Files
ik_llama.cpp/github-data/pull_requests/454 - Add support for FP8 GGUF creation and re-quantization _WIP_.md
2025-07-23 13:31:53 +02:00

13 KiB

🔀 #454 - Add support for FP8 GGUF creation and re-quantization (WIP)

Author saood06
State Closed
Created 2025-05-24
Updated 2025-06-15

Description

The goal of this is to be able to directly handle FP8 (more specifically E4M3) native models by creating an FP8 GGUF, which can then be quantized into a GGUF that can be used for inferencing (inference on FP8 is beyond the scope of this PR similar to #169).

Currently only the FP8 GGUF creation is implemented (which involved including the weight_scale_inv and FP8_E4M3 quant methods). Tested with this tiny model for now which successfully created a GGUF and was able to dump it.

I picked that model as I think it follows the same usage of scale as Deepseek and is tiny. Other models such as this seem like they handle scale differently and so that is definitely something that should be addressed if we want to support all FP8 native models but I'm leaving that for later.

I will attempt to add the quantization support later (handling the scale) but wanted to create this draft PR now in case there is any feedback on this idea or approach.

(Also the enum value for FP8_E4M3 is set to 999 for now as I don't know where it should slot in)


💬 Conversation

👤 ikawrakow commented the 2025-05-24 at 11:34:38:

I was thinking that it would be useful to support fp8.


👤 ikawrakow commented the 2025-05-25 at 04:37:33:

Btw, thinking about the matrix multiplication implementation, it seems one will need to multiply the activations with the fp8 scales before doing the multiplication with the fp8 tensor. The alternative would be to just directly convert to Q8_0, folding the scales into the Q8_0 quants.


👤 saood06 commented the 2025-05-25 at 04:44:32:

Btw, thinking about the matrix multiplication implementation, it seems one will need to multiply the activations with the fp8 scales before doing the multiplication with the fp8 tensor.

That is the approach I had in mind for when I come back to finish it (might be tonight if things go well and nothing else takes my time).

The alternative would be to just directly convert to Q8_0, folding the scales into the Q8_0 quants.

Interesting. I hadn't considered that. I'm still going to attempt the first approach as it is what makes most sense to me, even if this approach is better.

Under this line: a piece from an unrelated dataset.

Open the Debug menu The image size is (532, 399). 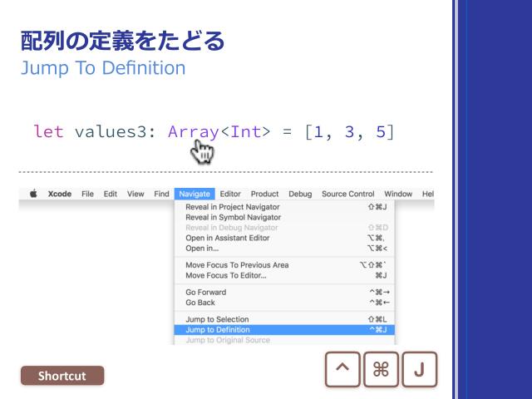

👤 whatever1983 commented the 2025-06-15 at 10:24:27:

Yo, guys, I just bumped into a surprise today:

https://hf-mirror.com/nvidia/DeepSeek-V3-0324-FP4

Benchmark DeepSeek V3-0324 DeepSeek V3-0324-FP4 MMMU Pro 82 82.9 GPQA Diamond 66 67.2 LiveCodeBench 41 52.23 (Is this a typo? 42.23 is more likely, but 52 is possible) AIME 2024 52 49.3 MATH-500 94 94.4 MGSM 92 92.8

Apparently, the Nvidia official FP4 quantization of DS V3-0324 has a LiveCodeBench boost from 41 to 52. So I thought about it for a while: how can FP4 quant of a model can boost coding that much. The only explanation I can think of is this: The TensorRT model optimizer is actually doing one pass fine tuning. Nvidia's finetuning Token count is probably already in the multi-trillion tokens range. So a TensorRT model optimization run using much higher quality trillions of tokens than the FP8 model you are tuning to FP4 is like a one pass finetune that can actually boost model performance greatly.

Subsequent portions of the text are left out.